(355g) Next Generation Multi Modal Endoscopic Tattoo Inks for Precise Marking of Gastrointestinal (GI)-Lesions

Colorectal cancer (CRC) is the second leading cause of cancer related deaths in United States. In 2023, about 153,020 people will be diagnosed with (CRC) and 52,550 will die from the disease. As a result, early detection, and monitoring of suspicious lesions, including polyps, is critical to improving surgical outcomes and survival in patients. Colorectal lesions or polyps are marked using a tattoo ink to facilitate open abdominal or laparoscopic intervention to remove disease tissue or for long-term follow-up. However, the only currently available FDA-approved ink has significant drawbacks of which is loss of spatial retention, which is critical to the performance of the ink. Moreover, the ink suffers from fibrotic inflammation and peritonitis. Finally, a significant limitation is that these inks are not amenable to multimodal imaging, and therefore always require endoscopic intervention during longitudinal monitoring. There is a critical need for new tattoo inks that can improve surgical outcomes in colorectal endoscopy. Cationic chitosan derivative was used to encapsulate a library of anionic iron-oxide nanoparticles (IO based) and an anionic dual dye (indocyanine green (ICG) and rose bengal (RB)) (DD based) mixture to generate Tissue-Adhesive Tattoos generation-2 (TAT2) inks. These inks will stay with no diffusion to create a precise marking visualized under endoscopic white light (IO based and DD based) and laparoscopic near infrared light (NIR) (DD based).

The TAT2 inks were characterized using dynamic light scattering (DLS), transmission electronic microscopy (TEM), scanning electron microscopy (SEM), and viscosity to determine their size, morphology, shelf-life stability and injectability. The pro-inflammatory potential of both TAT2 library was assessed using the J774-DUAL mouse macrophage reporter cell line in vitro. IO based and DD based TAT2 candidates that demonstrated low inflammatory activity and high colloidal stability were evaluated ex vivo in porcine intestinal tissues and demonstrated excellent tight localization and similar contrast to Spot Ex (FDA approved), In addition, the NIR fluorescent potentials of DD based TAT2 were quantified using IVIS imaging of porcine colon tissue used for ex vivo. In vivo biocompatibility and performance of IO based TAT2 was evaluated by subcutaneous implantation in BALB/c mice, followed for 28-days replicated similar performance as observed in ex vivo and no adverse cell reactions. Endoscopic submucosal injection of four lead IO based inks were carried out in the colon of Yorkshire porcine and the efficacy and clinical toxicity were evaluated after 14-days. The in vivo performance of DD based TAT2 is under evaluation.

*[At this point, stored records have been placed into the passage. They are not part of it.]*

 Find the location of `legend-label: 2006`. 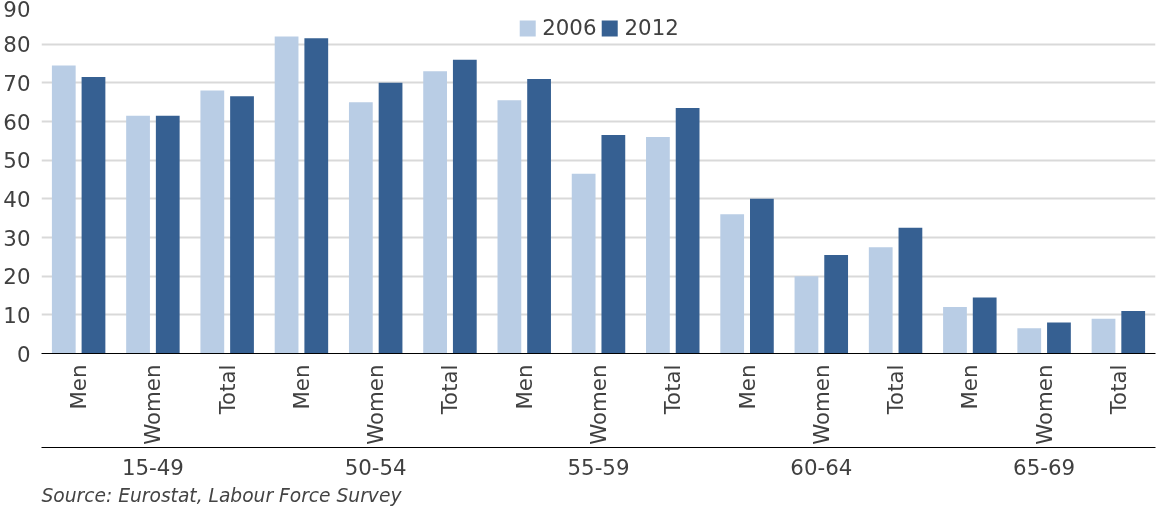

legend-label: 2006 is located at coordinates (570, 28).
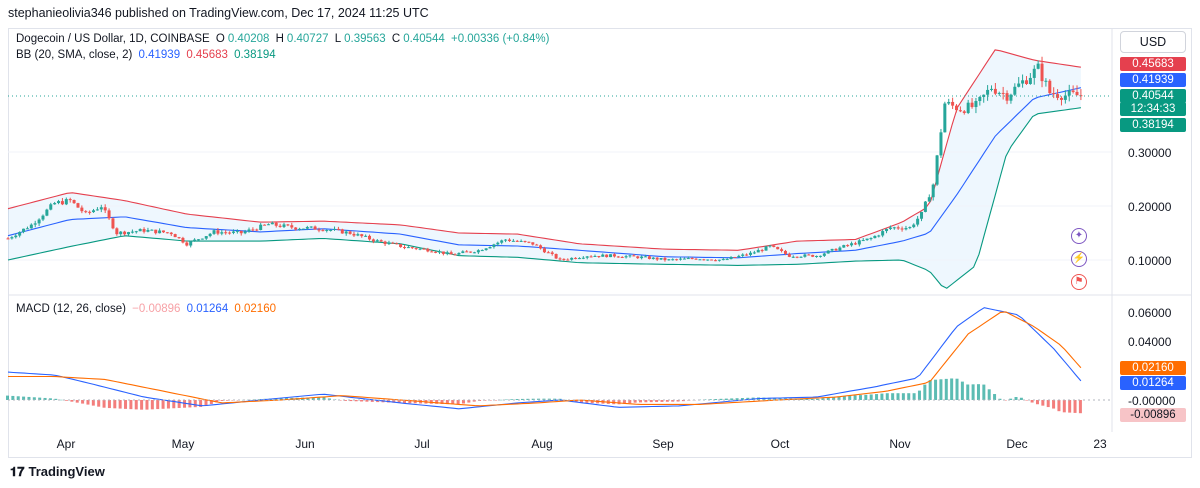 Image resolution: width=1200 pixels, height=488 pixels. What do you see at coordinates (74, 55) in the screenshot?
I see `bb-label: BB (20, SMA, close, 2)` at bounding box center [74, 55].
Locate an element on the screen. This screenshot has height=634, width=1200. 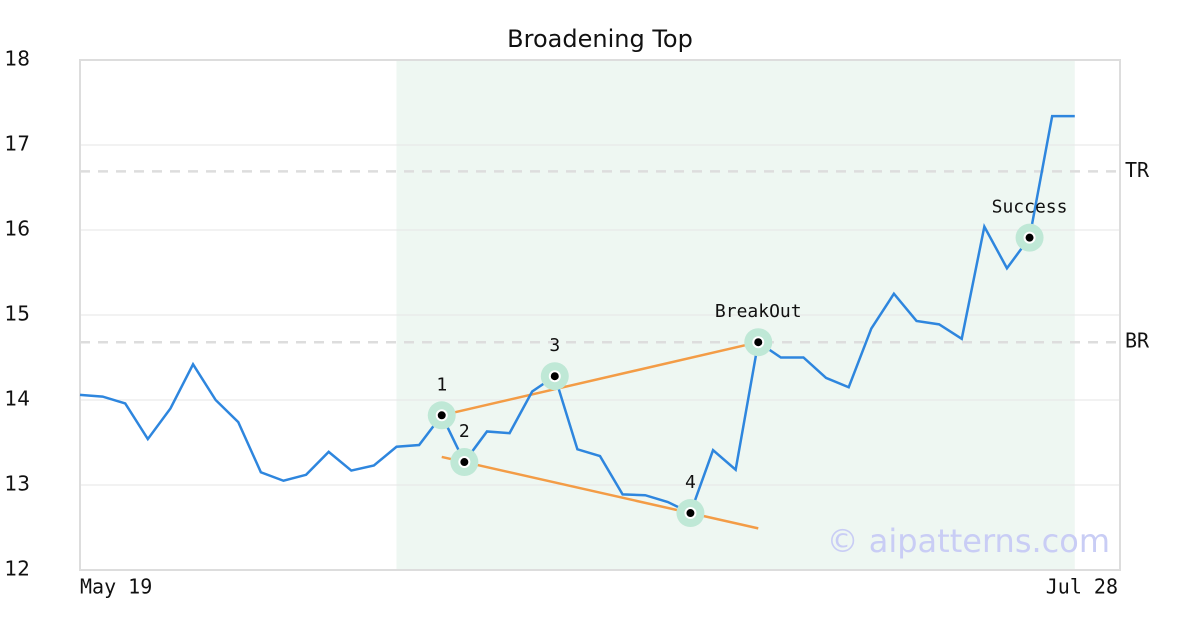
watermark: © aipatterns.com is located at coordinates (968, 541).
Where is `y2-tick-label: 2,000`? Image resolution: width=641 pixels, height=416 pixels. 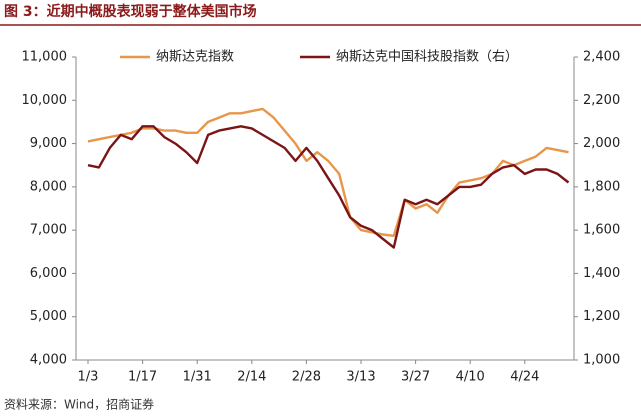 y2-tick-label: 2,000 is located at coordinates (602, 144).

Both in vivo studies (mice and pigs) of lead IO based TAT2 candidates demonstrated superior spot localization performance while maintaining equivalent contrast to the commercial ink. Blood chemistry and histopathology of key organs of all the pigs used in the study indicated no toxicity of the TAT2 inks. The inks also demonstrated magnetic resonance contrast in post-mortem mice. All four novel inks outperformed the commercial inks when comparing spot localization with equivalent contrast performance in mice and pigs with variable tissue interactions.

We have developed an advanced set of next-generation endoscopic TAT2 inks that outperform existing options. These inks show improved precision in spot localization, exceptional contrast, minimal inflammatory effects, and the ability to be used for multimodal imaging. This innovative approach to clinical imaging holds promises for enhancing clinical outcomes in patients with gastrointestinal diseases.